Herr Thevis, im McLaren-Report werden auch 34 russische Fußballer als stark dopingverdächtig aufgeführt. Wie sehr ist Fußball von Doping betroffen?

Mario Thevis: Es ist auf keinen Fall auszuschließen, dass auch im Fußball dopingrelevante Maßnahmen ergriffen werden. Die leistungsbestimmenden Aspekte, die im Fußball wichtig sind, können durchaus auch mit Doping-Methoden verbessert werden.

An welcher Stelle würde es im Fußball Sinn machen zu dopen?

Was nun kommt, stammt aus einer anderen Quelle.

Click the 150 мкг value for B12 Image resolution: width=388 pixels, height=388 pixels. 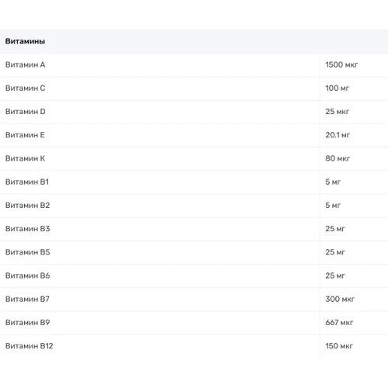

Mario Thevis: Fußball ist eine sehr athletische Sportart geworden. Profifußballer legen über 90 Minuten mehr als zehn Kilometer zurück. Die Leistungsfähigkeit aufrecht zu erhalten, ist der Aspekt, der besonders betrachtet werden muss. Die entscheidenden Minuten, das zeigt die Statistik der vergangenen Jahre, sind die letzten 15 eines Spiels. Da kommt es darauf an, wie fit ein Profi zu diesem Zeitpunkt noch ist. Hier kann Doping möglicherweise zum Tragen kommen.

Sollte sich die Fifa in Zukunft mehr mit dem Thema auseinandersetzen?

Mario Thevis: In nahezu jeder Sportart muss man auf den Missbrauch verbotener Substanzen vorbereitet sein – also auch im Fußball. Das bedeutet, dass im angemessenen Umfang getestet werden muss, um das Ausmaß des Problems zu erfassen und gleichzeitig zu minimieren.

Welche Entscheidung erwarten Sie heute vom IOC?

Mario Thevis: Eine Vorhersage ist kaum möglich: lassen wir uns überraschen.